Goal of the exercise
A faithful transcription of all the records is required.

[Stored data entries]
+---+

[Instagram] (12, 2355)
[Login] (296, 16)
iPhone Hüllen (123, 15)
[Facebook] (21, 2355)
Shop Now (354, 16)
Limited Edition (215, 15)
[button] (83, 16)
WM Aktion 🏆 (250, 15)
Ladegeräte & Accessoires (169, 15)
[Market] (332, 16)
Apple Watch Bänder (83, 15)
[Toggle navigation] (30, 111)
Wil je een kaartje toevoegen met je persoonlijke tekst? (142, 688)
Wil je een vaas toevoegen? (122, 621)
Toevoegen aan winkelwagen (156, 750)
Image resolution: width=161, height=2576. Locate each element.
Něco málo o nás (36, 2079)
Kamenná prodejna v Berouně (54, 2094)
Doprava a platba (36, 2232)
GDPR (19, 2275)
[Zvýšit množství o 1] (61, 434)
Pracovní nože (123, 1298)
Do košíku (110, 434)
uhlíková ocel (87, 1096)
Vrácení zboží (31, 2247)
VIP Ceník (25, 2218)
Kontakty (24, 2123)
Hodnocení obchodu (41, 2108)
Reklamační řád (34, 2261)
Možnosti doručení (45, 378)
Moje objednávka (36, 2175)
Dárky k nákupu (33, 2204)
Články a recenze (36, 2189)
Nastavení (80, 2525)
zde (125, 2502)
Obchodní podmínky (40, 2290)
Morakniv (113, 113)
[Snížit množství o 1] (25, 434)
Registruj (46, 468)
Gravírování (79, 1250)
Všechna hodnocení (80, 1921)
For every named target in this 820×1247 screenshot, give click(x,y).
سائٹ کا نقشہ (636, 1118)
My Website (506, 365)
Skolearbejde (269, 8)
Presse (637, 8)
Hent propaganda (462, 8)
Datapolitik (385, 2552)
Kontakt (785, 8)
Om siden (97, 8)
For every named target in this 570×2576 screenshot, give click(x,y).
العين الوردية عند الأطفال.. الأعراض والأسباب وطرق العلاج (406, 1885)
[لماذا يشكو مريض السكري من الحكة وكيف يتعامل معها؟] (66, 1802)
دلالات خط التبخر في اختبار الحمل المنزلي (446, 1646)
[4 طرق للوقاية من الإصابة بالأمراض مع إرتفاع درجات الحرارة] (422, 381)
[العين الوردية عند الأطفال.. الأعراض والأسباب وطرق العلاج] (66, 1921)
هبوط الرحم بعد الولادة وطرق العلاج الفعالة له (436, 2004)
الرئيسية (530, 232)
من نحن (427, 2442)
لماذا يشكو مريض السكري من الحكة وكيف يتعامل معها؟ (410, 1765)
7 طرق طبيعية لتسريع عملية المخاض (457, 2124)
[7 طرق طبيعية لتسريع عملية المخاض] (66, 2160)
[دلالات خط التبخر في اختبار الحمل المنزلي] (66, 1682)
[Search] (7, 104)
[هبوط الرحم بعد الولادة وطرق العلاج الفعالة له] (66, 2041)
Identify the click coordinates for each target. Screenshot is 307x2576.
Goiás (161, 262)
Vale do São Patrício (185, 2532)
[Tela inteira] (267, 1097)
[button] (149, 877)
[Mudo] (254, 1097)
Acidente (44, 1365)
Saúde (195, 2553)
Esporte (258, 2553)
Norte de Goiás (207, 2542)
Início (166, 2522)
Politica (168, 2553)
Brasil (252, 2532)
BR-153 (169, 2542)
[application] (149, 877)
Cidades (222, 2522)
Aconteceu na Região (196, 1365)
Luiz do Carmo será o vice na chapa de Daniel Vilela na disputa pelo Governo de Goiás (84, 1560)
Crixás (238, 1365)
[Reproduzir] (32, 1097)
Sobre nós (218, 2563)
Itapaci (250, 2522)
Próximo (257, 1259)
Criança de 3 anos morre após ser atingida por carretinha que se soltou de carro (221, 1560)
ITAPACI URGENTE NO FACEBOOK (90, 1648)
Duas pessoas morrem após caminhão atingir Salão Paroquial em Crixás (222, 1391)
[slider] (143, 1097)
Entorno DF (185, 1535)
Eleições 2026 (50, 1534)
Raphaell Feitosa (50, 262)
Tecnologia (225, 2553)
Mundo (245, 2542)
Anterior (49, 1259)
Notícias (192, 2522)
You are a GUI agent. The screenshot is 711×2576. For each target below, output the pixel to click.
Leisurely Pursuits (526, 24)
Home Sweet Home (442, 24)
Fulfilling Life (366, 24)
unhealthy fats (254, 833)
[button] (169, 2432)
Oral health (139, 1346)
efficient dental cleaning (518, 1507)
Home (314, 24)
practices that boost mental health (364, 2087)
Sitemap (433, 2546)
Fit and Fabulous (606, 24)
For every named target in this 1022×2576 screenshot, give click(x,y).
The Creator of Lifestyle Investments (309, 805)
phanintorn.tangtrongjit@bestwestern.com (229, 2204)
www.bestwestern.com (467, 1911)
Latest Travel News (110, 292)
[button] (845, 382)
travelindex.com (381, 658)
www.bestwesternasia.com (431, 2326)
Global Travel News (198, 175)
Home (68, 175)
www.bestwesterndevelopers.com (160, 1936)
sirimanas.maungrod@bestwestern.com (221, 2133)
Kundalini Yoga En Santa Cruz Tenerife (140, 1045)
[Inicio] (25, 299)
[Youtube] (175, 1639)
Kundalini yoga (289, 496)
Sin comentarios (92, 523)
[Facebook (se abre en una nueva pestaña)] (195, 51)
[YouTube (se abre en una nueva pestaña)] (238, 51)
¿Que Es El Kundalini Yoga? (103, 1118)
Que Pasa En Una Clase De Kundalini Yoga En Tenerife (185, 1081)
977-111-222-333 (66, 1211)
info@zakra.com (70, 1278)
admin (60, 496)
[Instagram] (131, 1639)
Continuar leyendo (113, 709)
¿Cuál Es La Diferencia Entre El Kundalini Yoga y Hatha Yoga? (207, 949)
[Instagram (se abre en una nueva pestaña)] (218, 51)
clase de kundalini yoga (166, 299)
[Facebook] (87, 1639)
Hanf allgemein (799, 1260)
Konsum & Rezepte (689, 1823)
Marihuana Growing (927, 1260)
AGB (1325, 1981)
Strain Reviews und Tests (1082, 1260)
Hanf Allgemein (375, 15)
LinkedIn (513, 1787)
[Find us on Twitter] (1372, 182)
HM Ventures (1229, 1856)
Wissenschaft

+---+

Reply to the exercise
[Instagram] (12, 2355)
[Login] (296, 16)
iPhone Hüllen (123, 15)
[Facebook] (21, 2355)
Shop Now (354, 16)
Limited Edition (215, 15)
[button] (83, 16)
WM Aktion 🏆 (250, 15)
Ladegeräte & Accessoires (169, 15)
[Market] (332, 16)
Apple Watch Bänder (83, 15)
[Toggle navigation] (30, 111)
Wil je een kaartje toevoegen met je persoonlijke tekst? (142, 688)
Wil je een vaas toevoegen? (122, 621)
Toevoegen aan winkelwagen (156, 750)
Image resolution: width=161, height=2576. Locate each element.
Něco málo o nás (36, 2079)
Kamenná prodejna v Berouně (54, 2094)
Doprava a platba (36, 2232)
GDPR (19, 2275)
[Zvýšit množství o 1] (61, 434)
Pracovní nože (123, 1298)
Do košíku (110, 434)
uhlíková ocel (87, 1096)
Vrácení zboží (31, 2247)
VIP Ceník (25, 2218)
Kontakty (24, 2123)
Hodnocení obchodu (41, 2108)
Reklamační řád (34, 2261)
Možnosti doručení (45, 378)
Moje objednávka (36, 2175)
Dárky k nákupu (33, 2204)
Články a recenze (36, 2189)
Nastavení (80, 2525)
zde (125, 2502)
Obchodní podmínky (40, 2290)
Morakniv (113, 113)
[Snížit množství o 1] (25, 434)
Registruj (46, 468)
Gravírování (79, 1250)
Všechna hodnocení (80, 1921)
For every named target in this 820×1247 screenshot, give click(x,y).
سائٹ کا نقشہ (636, 1118)
My Website (506, 365)
Skolearbejde (269, 8)
Presse (637, 8)
Hent propaganda (462, 8)
Datapolitik (385, 2552)
Kontakt (785, 8)
Om siden (97, 8)
For every named target in this 570×2576 screenshot, give click(x,y).
العين الوردية عند الأطفال.. الأعراض والأسباب وطرق العلاج (406, 1885)
[لماذا يشكو مريض السكري من الحكة وكيف يتعامل معها؟] (66, 1802)
دلالات خط التبخر في اختبار الحمل المنزلي (446, 1646)
[4 طرق للوقاية من الإصابة بالأمراض مع إرتفاع درجات الحرارة] (422, 381)
[العين الوردية عند الأطفال.. الأعراض والأسباب وطرق العلاج] (66, 1921)
هبوط الرحم بعد الولادة وطرق العلاج الفعالة له (436, 2004)
الرئيسية (530, 232)
من نحن (427, 2442)
لماذا يشكو مريض السكري من الحكة وكيف يتعامل معها؟ (410, 1765)
7 طرق طبيعية لتسريع عملية المخاض (457, 2124)
[7 طرق طبيعية لتسريع عملية المخاض] (66, 2160)
[دلالات خط التبخر في اختبار الحمل المنزلي] (66, 1682)
[Search] (7, 104)
[هبوط الرحم بعد الولادة وطرق العلاج الفعالة له] (66, 2041)
Identify the click coordinates for each target. Screenshot is 307x2576.
Goiás (161, 262)
Vale do São Patrício (185, 2532)
[Tela inteira] (267, 1097)
[button] (149, 877)
[Mudo] (254, 1097)
Acidente (44, 1365)
Saúde (195, 2553)
Esporte (258, 2553)
Norte de Goiás (207, 2542)
Início (166, 2522)
Politica (168, 2553)
Brasil (252, 2532)
BR-153 (169, 2542)
[application] (149, 877)
Cidades (222, 2522)
Aconteceu na Região (196, 1365)
Luiz do Carmo será o vice na chapa de Daniel Vilela na disputa pelo Governo de Goiás (84, 1560)
Crixás (238, 1365)
[Reproduzir] (32, 1097)
Sobre nós (218, 2563)
Itapaci (250, 2522)
Próximo (257, 1259)
Criança de 3 anos morre após ser atingida por carretinha que se soltou de carro (221, 1560)
ITAPACI URGENTE NO FACEBOOK (90, 1648)
Duas pessoas morrem após caminhão atingir Salão Paroquial em Crixás (222, 1391)
[slider] (143, 1097)
Entorno DF (185, 1535)
Eleições 2026 (50, 1534)
Raphaell Feitosa (50, 262)
Tecnologia (225, 2553)
Mundo (245, 2542)
Anterior (49, 1259)
Notícias (192, 2522)
You are a GUI agent. The screenshot is 711×2576. For each target below, output the pixel to click.
Leisurely Pursuits (526, 24)
Home Sweet Home (442, 24)
Fulfilling Life (366, 24)
unhealthy fats (254, 833)
[button] (169, 2432)
Oral health (139, 1346)
efficient dental cleaning (518, 1507)
Home (314, 24)
practices that boost mental health (364, 2087)
Sitemap (433, 2546)
Fit and Fabulous (606, 24)
For every named target in this 1022×2576 screenshot, give click(x,y).
The Creator of Lifestyle Investments (309, 805)
phanintorn.tangtrongjit@bestwestern.com (229, 2204)
www.bestwestern.com (467, 1911)
Latest Travel News (110, 292)
[button] (845, 382)
travelindex.com (381, 658)
www.bestwesternasia.com (431, 2326)
Global Travel News (198, 175)
Home (68, 175)
www.bestwesterndevelopers.com (160, 1936)
sirimanas.maungrod@bestwestern.com (221, 2133)
Kundalini Yoga En Santa Cruz Tenerife (140, 1045)
[Inicio] (25, 299)
[Youtube] (175, 1639)
Kundalini yoga (289, 496)
Sin comentarios (92, 523)
[Facebook (se abre en una nueva pestaña)] (195, 51)
[YouTube (se abre en una nueva pestaña)] (238, 51)
¿Que Es El Kundalini Yoga? (103, 1118)
Que Pasa En Una Clase De Kundalini Yoga En Tenerife (185, 1081)
977-111-222-333 (66, 1211)
info@zakra.com (70, 1278)
admin (60, 496)
[Instagram] (131, 1639)
Continuar leyendo (113, 709)
¿Cuál Es La Diferencia Entre El Kundalini Yoga y Hatha Yoga? (207, 949)
[Instagram (se abre en una nueva pestaña)] (218, 51)
clase de kundalini yoga (166, 299)
[Facebook] (87, 1639)
Hanf allgemein (799, 1260)
Konsum & Rezepte (689, 1823)
Marihuana Growing (927, 1260)
AGB (1325, 1981)
Strain Reviews und Tests (1082, 1260)
Hanf Allgemein (375, 15)
LinkedIn (513, 1787)
[Find us on Twitter] (1372, 182)
HM Ventures (1229, 1856)
Wissenschaft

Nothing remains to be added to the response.